I, like many creatives, practice author Julia Cameron’s habit of “The Morning Pages.” Three daily pages, written by hand as close as possible to waking. Not familiar with the practice? Read yogi and writer, Lauren Aune’s essay on it here first.
Today’s Morning Pages grew a poem. Enjoy. Tell me if you can relate.

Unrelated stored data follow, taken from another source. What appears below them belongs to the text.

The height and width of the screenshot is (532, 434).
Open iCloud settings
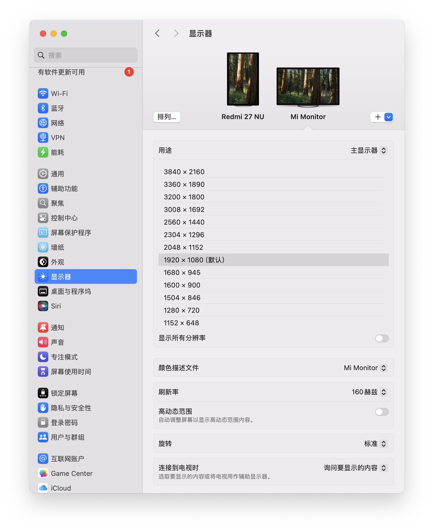60,488
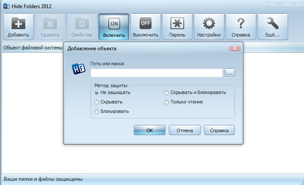Select the Только чтение radio option
This screenshot has width=304, height=185.
[167, 102]
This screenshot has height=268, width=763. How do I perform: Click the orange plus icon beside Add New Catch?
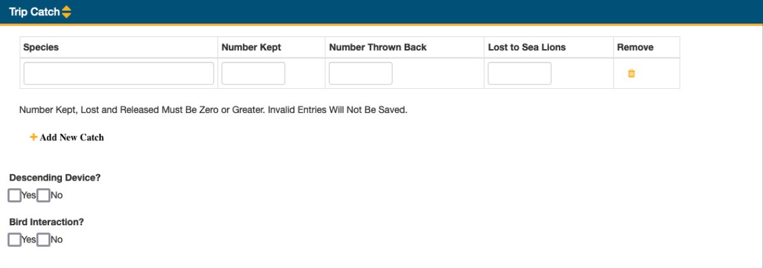tap(34, 137)
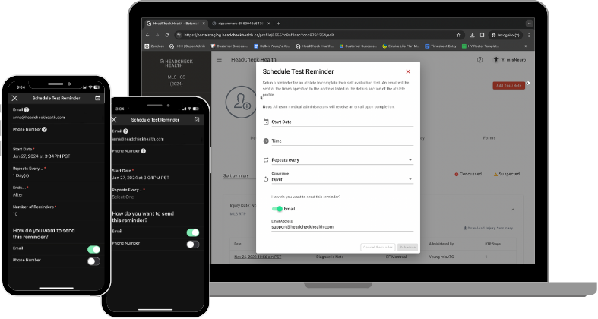Click the Schedule button in the dialog

407,247
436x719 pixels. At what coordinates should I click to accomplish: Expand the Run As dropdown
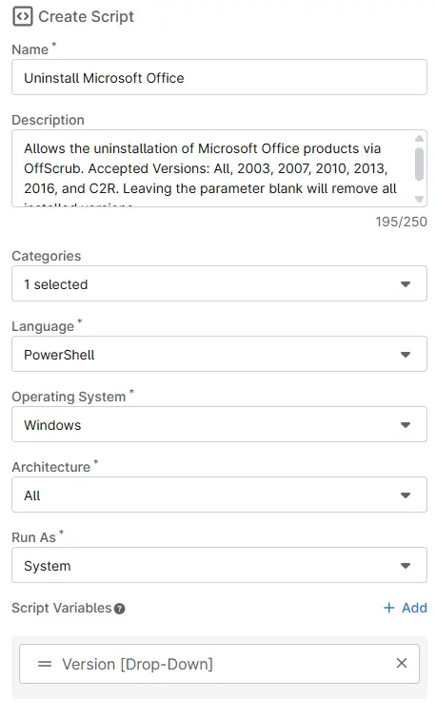coord(219,565)
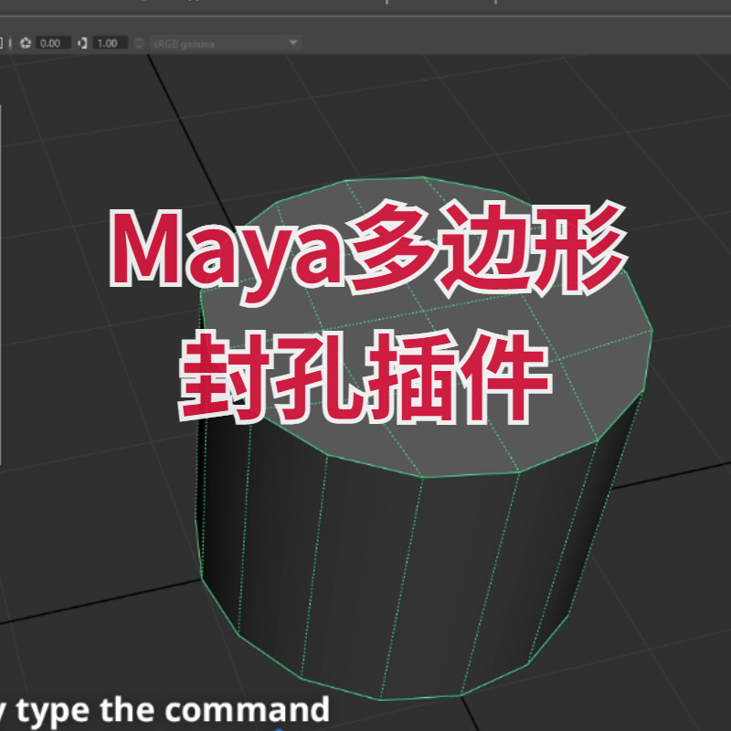The height and width of the screenshot is (731, 731).
Task: Click the gamma value input showing 1.00
Action: (107, 42)
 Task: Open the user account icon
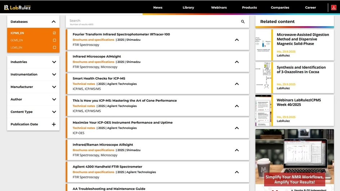(334, 8)
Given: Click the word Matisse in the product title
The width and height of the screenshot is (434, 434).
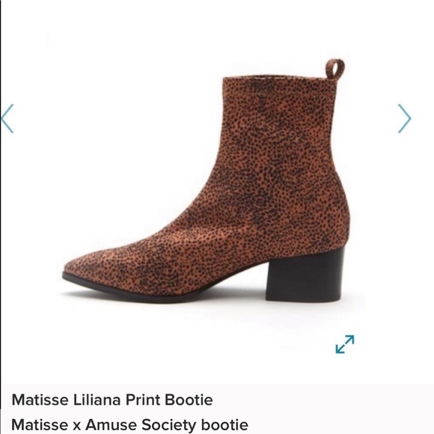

Tell me what you yearn for.
Recommended Soundtrack:
Itching Taste
I’m really itching for something, not sure what…
Powdered energy, a cigarette, nicotine gum, vodka, marijuana, running, a trip to Gilligan’s Island, a fitted red dress, brand new shoes.
It’s a strange itching like I forgot how to taste.
My thoughts are a child learning algebra.
I look for a missing blanket, the ghost of a threadbare cotton t-shirt.
My mother cut it with scissors into a pie wedge for me to carry, Big Bird’s smiling face, but instead, I cried.
I searched for a hug or a drug.
For something, something, something.
Always something…
But what replaces what was lost?
A banana milkshake
An earthquake
A Nigerian dwarf goat
Good vibrations
Old records
Designer dogs
Weightloss, weightlessness
Sugar
God
A cold swimming pool on a humid, electric Sunday
Waiting for a plump apricot to fall from its tree’s hand
Again, a forgotten taste.
A Maserati or an airplane
A handsome man with soft lips, supple skin, and calm eyes whispering words of “I love you.”
“You are beautiful exactly as you are.”
I love this, Charlotte. I prefer to just read completely through a poem without really thinking about it in the moment; I try to keep my logical mind from getting in the way of things, if you know what I mean. Itching Taste triggered a feeling of deep familiarity, and an echo of something difficult to articulate. Memories, I suppose.